● WHAT TO DO: All records, exactly as written, minus the pictures: copy them out.

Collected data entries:
☆ ☆ ☆ ☆ ☆ ☆ ☆
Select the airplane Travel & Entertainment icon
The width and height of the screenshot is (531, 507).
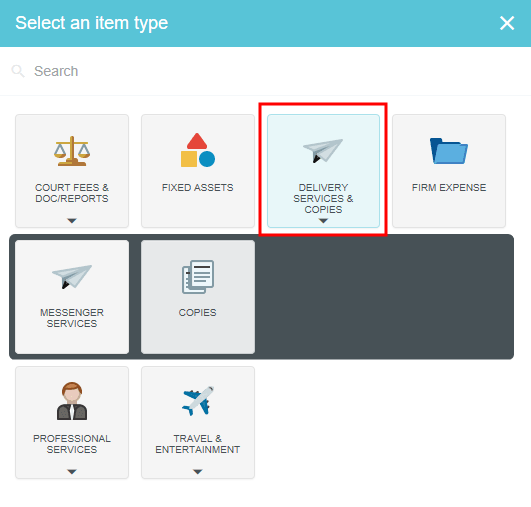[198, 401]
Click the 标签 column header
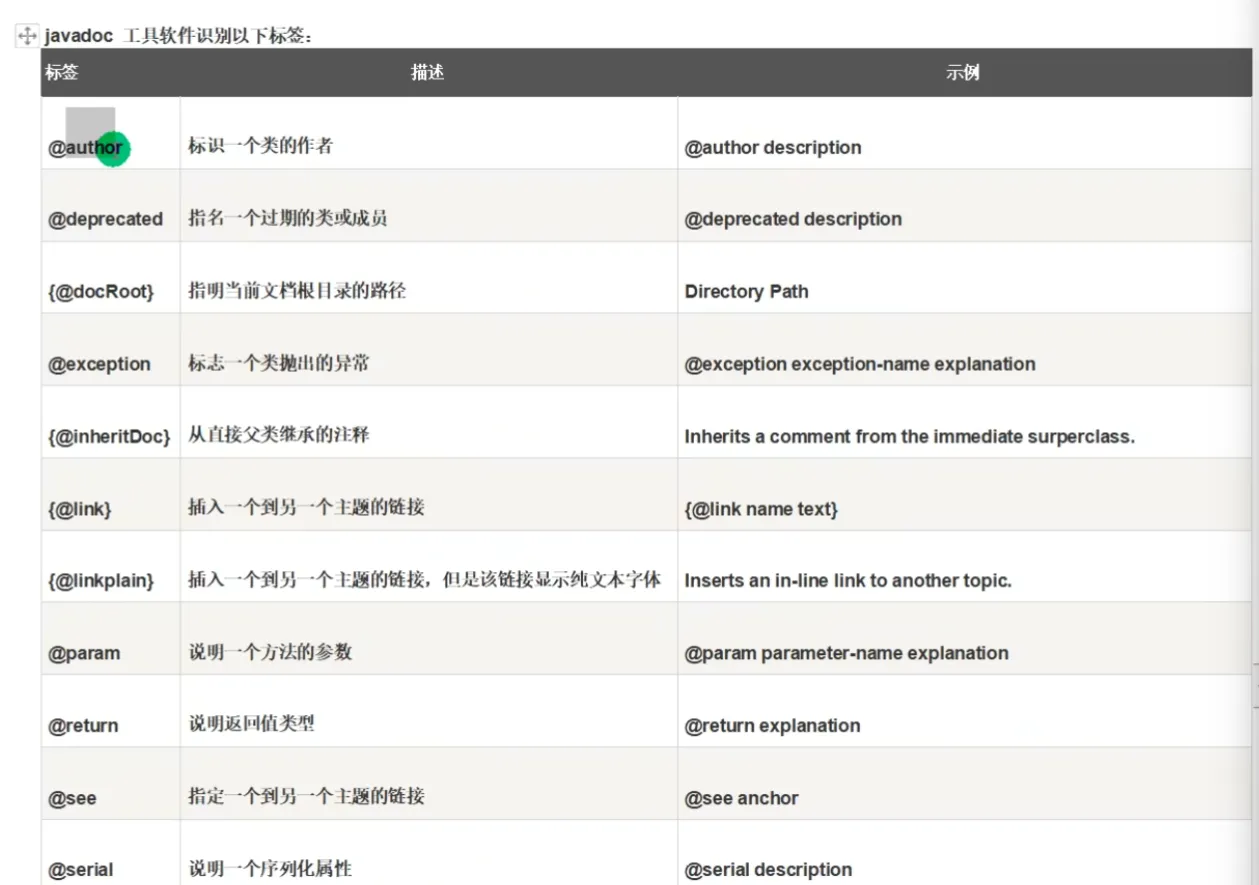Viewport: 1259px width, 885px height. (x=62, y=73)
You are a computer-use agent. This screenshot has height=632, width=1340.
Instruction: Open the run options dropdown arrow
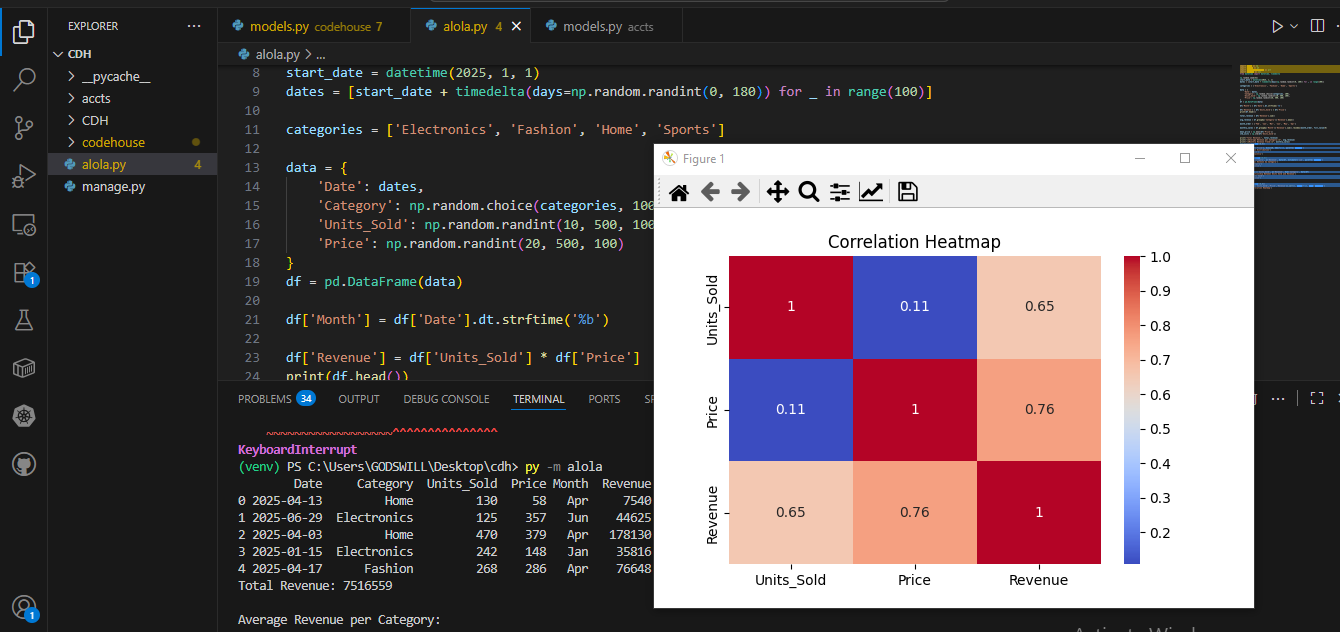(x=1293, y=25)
☆ ☆ ☆ ☆ ☆ ☆ ☆
● COMPLETED EXERCISE:
Select the airplane Travel & Entertainment icon
The width and height of the screenshot is (531, 507).
[198, 401]
Click the 标签 column header
Viewport: 1259px width, 885px height. (x=62, y=73)
You are a computer-use agent. This screenshot has height=632, width=1340.
Instruction: Open the run options dropdown arrow
(x=1293, y=25)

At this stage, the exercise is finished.